Кружочки лимона, выловленные из чайной кружки и приклеенные к стене, по неясным мне причинам, могли решить судьбу моих братьев.
Я схватила Серегу за ухо, как более взрослого. В тринадцать лет таким вандализмом заниматься – абсолютный моветон.
– Ай! Женька! Больно же! – заскулил мальчишка.
– Уберите все немедленно! И посуду помойте! – велела я на правах старшей сестры.
– Не можем, – вступился девятилетний Вовка, – мы поспорили, чей лимон раньше упадет, тот и моет посуду.
Хоть какое-то прояснение ситуации. Отпустив раскрасневшееся ухо Сережки, я одновременно смахнула со стены их необычный жребий, и кружочки лимона смачно шлепнулись на стол.
– Ну, надо же, – язвительно произнесла я, – кажется, ваша судьба только что решилась, придется вам и посуду помыть, и в коридоре подмести.
Я уже развернулась, чтобы покинуть кухню, но остановилась и снова посмотрела на братьев.
– И без споров! Ты, – указала я на Сережку, – моешь посуду!

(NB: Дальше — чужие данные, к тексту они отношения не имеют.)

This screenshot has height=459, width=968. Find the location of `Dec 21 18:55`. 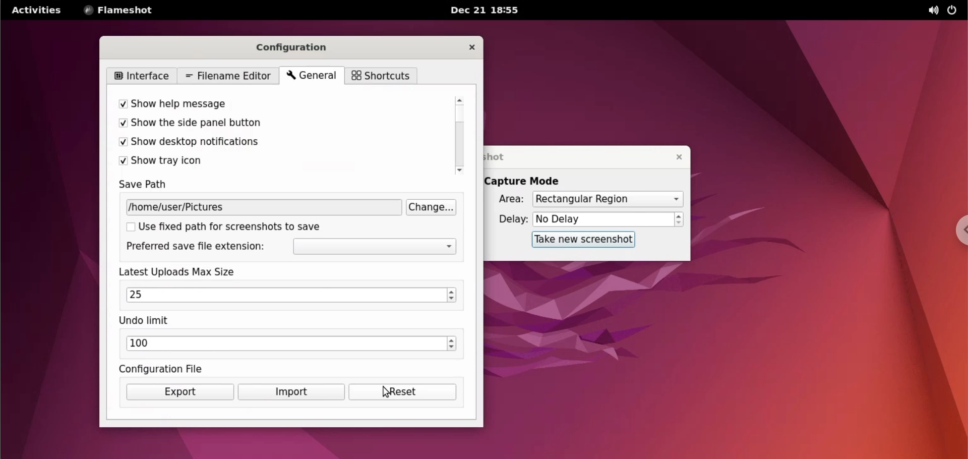

Dec 21 18:55 is located at coordinates (483, 10).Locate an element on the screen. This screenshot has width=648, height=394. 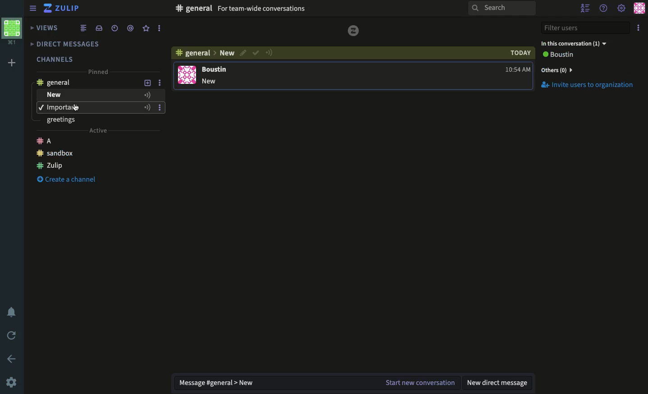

А ты, – глаза Вовки стали жалостливые, – подметаешь пол! Ясно?
– Ясно! – ответили они хором.
– Можете не прямо сейчас, – смилостивилась я, – просто сделайте это к моему возвращению.

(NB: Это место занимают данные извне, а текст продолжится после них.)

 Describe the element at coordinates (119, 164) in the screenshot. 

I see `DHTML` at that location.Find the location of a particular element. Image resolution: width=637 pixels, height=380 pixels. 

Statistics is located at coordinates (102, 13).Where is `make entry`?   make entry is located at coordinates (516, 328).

– А когда ты вернешься? – спросил Вовка, жалости в глазах больше не было, они чуть сузились, обретая привычный для этого мальчишки хитрый взгляд.
Я задумалась. Сегодня я встала рано. Вряд ли я выдержу поход в клуб и шумную компанию до самого утра. Хотелось бы вернуться домой к часу ночи, но братьям я не стала озвучивать время своего появления, оставив за собой эффект внезапности.
У нас был с ними уговор. Пока мама в больнице на ночной смене, я иду с одноклассниками отмечать последние дни каникул, а мальчишки делают что хотят, играются в компьютер до поздна, например. Главное, что мы друг друга не сдаем родительнице. В дополнение к нашей сделке я закажу им пиццу, а они вымоют посуду. Пункт "подмести пол" добавился чисто в воспитательных целях.
Собралась я довольно быстро. Новые босоножки, короткое черное платье, последний критический взгляд в зеркало – и вот я, довольная отражением, упорхнула из квартиры.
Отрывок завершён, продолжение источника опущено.